The original wetlands of the Teaneck Creek portion of the Hackensack Meadowlands have a sad history. They were once the dumping ground for private companies and the NJ Department of Transportation, which used the site in the 1960’s as a staging and disposal area for dredge and construction debris materials during the building of the New Jersey Turnpike and Route 80 – huge interstate highways that are the Park’s neighbors. Materials illegally dumped and buried on the site in the 1960’s include domestic waste filled with cans, bottles, clothing, and plastic, and construction debris containing bricks, glass, concrete, roofing materials, lumber, automotive parts, and appliances. The original intentions for the property were to fill the wetland area with garbage and then cap the landfilled site and convert it into community park space. The first conservancy volunteers vowed that the Park would reflect these misguided origins while preserving the ecological integrity of the site and having art works created here that would reuse only materials found on the site – a living testament to the power of recycling!

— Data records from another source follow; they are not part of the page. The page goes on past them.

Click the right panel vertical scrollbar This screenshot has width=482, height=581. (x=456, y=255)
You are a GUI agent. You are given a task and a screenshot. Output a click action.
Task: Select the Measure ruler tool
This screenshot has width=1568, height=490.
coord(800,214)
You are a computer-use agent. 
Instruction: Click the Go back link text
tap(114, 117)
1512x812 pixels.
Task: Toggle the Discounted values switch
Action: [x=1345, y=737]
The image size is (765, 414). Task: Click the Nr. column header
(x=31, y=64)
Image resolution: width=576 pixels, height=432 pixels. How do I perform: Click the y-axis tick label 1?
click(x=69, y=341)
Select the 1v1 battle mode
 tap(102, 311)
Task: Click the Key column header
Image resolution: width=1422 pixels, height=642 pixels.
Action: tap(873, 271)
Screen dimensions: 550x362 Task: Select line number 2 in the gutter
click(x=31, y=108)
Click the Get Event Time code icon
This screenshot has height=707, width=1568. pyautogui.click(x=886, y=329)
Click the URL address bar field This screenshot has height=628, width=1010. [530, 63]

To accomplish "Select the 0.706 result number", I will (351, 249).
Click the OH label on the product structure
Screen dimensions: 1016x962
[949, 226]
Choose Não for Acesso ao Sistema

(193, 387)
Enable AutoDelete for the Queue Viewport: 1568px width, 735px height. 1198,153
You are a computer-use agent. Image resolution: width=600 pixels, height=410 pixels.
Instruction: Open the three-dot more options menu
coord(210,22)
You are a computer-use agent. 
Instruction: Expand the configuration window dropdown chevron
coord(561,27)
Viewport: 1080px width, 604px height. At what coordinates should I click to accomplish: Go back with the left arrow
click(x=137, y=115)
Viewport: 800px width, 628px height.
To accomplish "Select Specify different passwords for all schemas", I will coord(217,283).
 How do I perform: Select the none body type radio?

Since TCC was incorporated in 2001, community volunteers using only hand tools have removed literally tons of debris from the Park, including automotive parts, construction debris, and household appliances. The earliest EcoArt projects relied upon the “Jersey RubbleStone” – large pieces of concrete left over from the road construction. Concrete slabs were extracted from the soil and moved by volunteers into new positions – to be reused as signs, bird Migration MilePost Markers, and the seating area in the Peace Labyrinth. Local artists led the volunteers – Lynn Hull worked to create the migration markers that detail flight patterns of transient Park residents who use the Atlantic Flyway. Arianna Burgess designed and led the building of the labyrinth, a naturally peaceful setting for mediation that is located only ten miles “as the crow flies” from mid-town Manhattan!